- [TRECHO FORNECIDO]:

+ + + +

Por Raul Silva Telles do Valle
Após oito meses de algum mistério, finalmente o deputado Aldo Rebelo (PCdoB/SP) apresentou à sociedade, semana passada, sua proposta de modificação no Código Florestal brasileiro. Foram necessárias duas reuniões da comissão especial, da qual ele é relator, para que o deputado concluísse a leitura quase que na íntegra – pois, autorizado pelos entediados deputados presentes, pulou algumas partes – do relatório de 270 páginas, que ele mesmo qualificou como enfadonho.
Quem se deu o trabalho de botar sentido no imenso trololó, no entanto, chega rapidamente a duas conclusões:
:: o relatório, apesar de erudito, parte de vários pressupostos equivocados – alguns factuais, o que é grave, e, outros, ideológicos, o que é normal numa democracia;
:: e, pior, é contraditório com o voto e com o substitutivo apresentados.
Desconhecimento histórico, anistia atual
O relatório começa dizendo que o Código Florestal de 1965 não é ruim. Para Aldo, “os problemas não devem ser buscados nos seus princípios, mas sim nas absurdas alterações que sofreu em anos recentes”, as quais teriam, “do dia para a noite”, colocado à margem da lei um grande número de atividades produtivas, como o “café, maçã e uva em encostas e topos de morros em Minas Gerais, Espírito Santo, Santa Catarina e Rio Grande do Sul”.
Quem conhece um pouco da história da legislação sabe que deputado está enganado. Talvez tenha sido ludibriado pelos seus novos amigos. Afinal esses pontos do relatório foram integralmente incorporados do discurso ruralista. Mas a quais alterações estará ele se referindo? Pois desde 1934 é proibido ao proprietário derrubar as florestas que tenham como função “evitar a erosão das terras pela ação dos agentes naturais”, o que o código de 1965 deixou claro que eram as encostas e os topos de morro.
Portanto, no mínimo há 45 anos é proibido cultivar nessas áreas, isso se houvesse dúvidas de que zonas de alta inclinação são justamente as mais suscetíveis à erosão pelos agentes naturais.
Deve estar se referindo às tais ocupações “históricas”, feitas pelos colonos europeus do início do século XX nas regiões acidentadas do sul do país, às quais tanto se refere o ex-ministro da Agricultura e atual deputado Reinhold Stephanes (PMDB/PR). Mas, então, por que no projeto apresentado por Aldo são considerados “consolidados”, para fins de anistia, os desmatamentos ilegais feitos até julho de 2008?

+ + + +

- [INFORMAÇÕES FORNECIDAS]:
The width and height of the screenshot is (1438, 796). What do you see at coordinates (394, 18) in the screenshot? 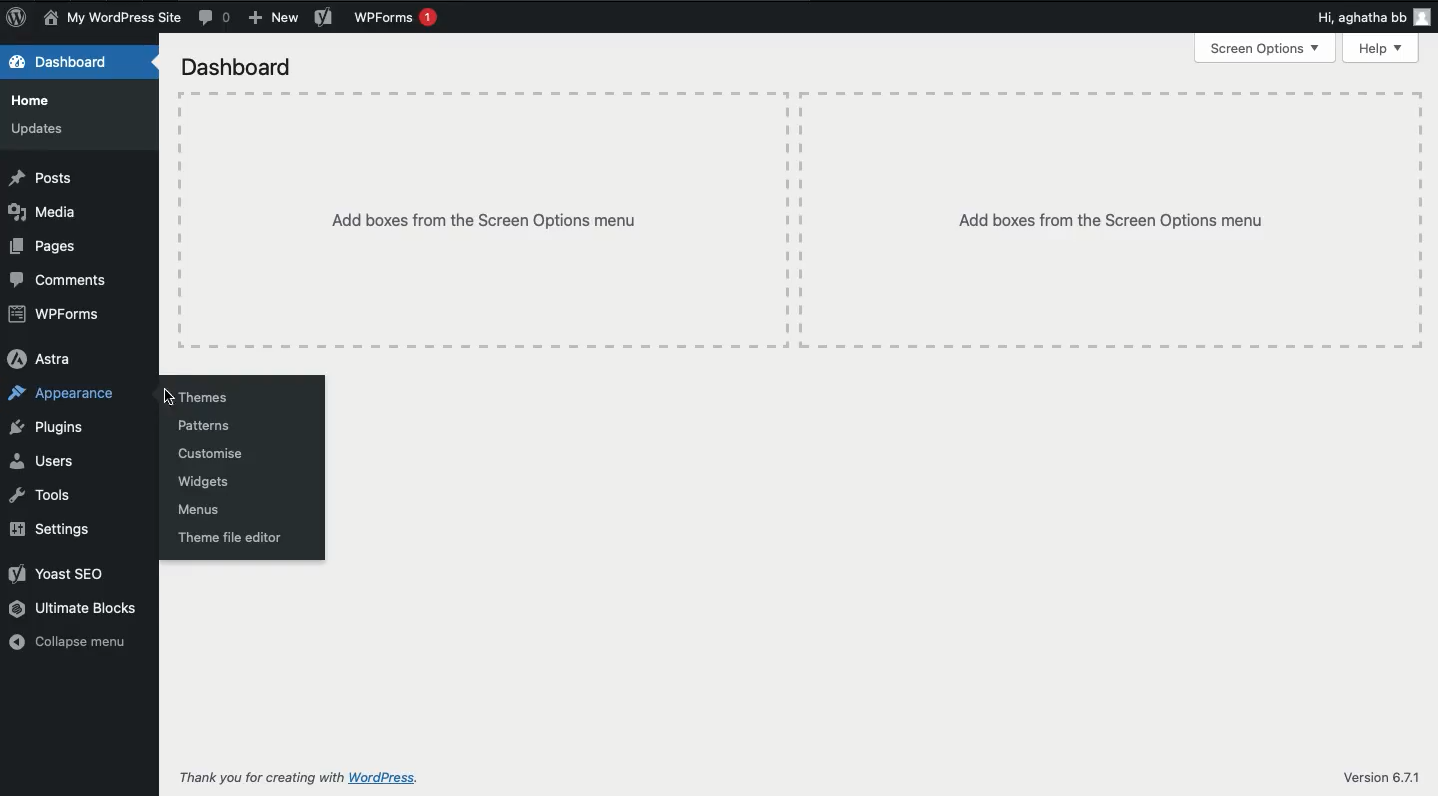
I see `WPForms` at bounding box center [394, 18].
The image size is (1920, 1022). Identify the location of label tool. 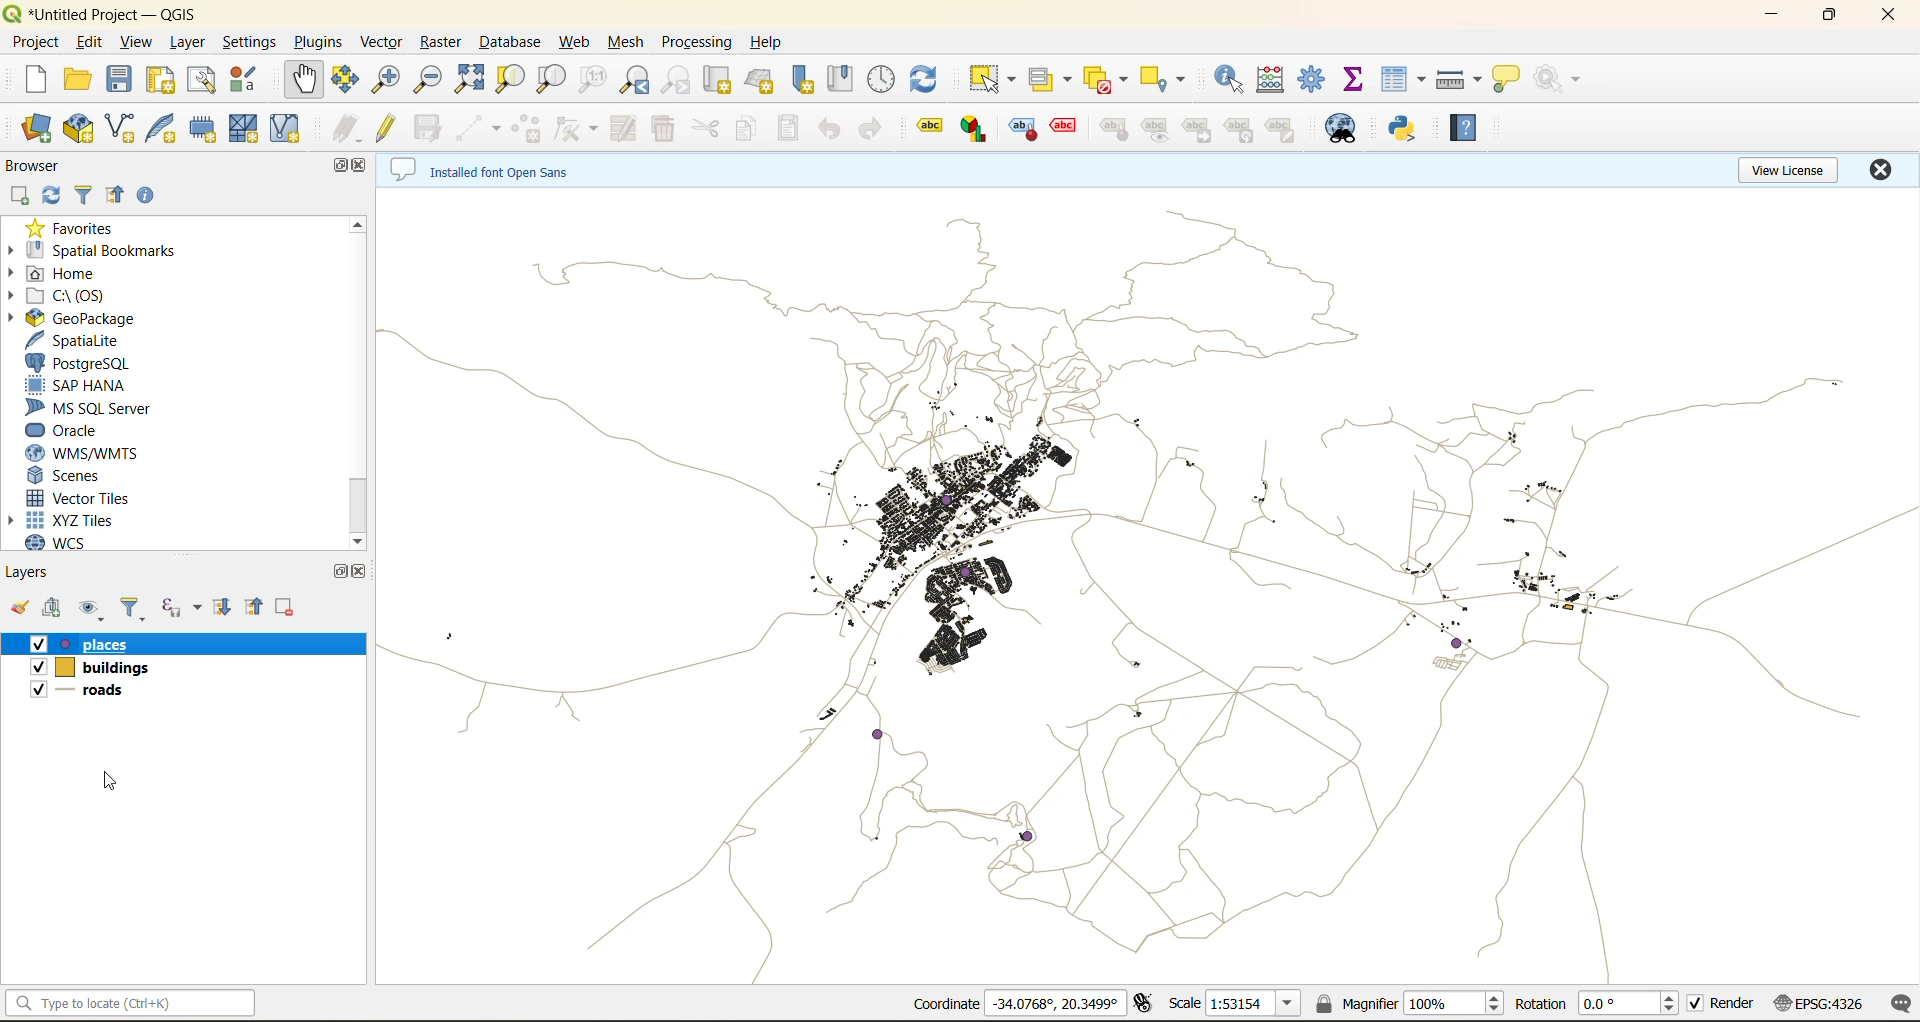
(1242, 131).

+ + + +

- [REQUISITOS DO PROBLEMA]: Reescreva a parte do texto sobre o Código Florestal que começa em "Portanto, no mínimo" e vai até "pelos agentes naturais.", trocando "alta inclinação" por "grande declividade".

- [RESULTADO DA TAREFA]:
Portanto, no mínimo há 45 anos é proibido cultivar nessas áreas, isso se houvesse dúvidas de que zonas de grande declividade são justamente as mais suscetíveis à erosão pelos agentes naturais.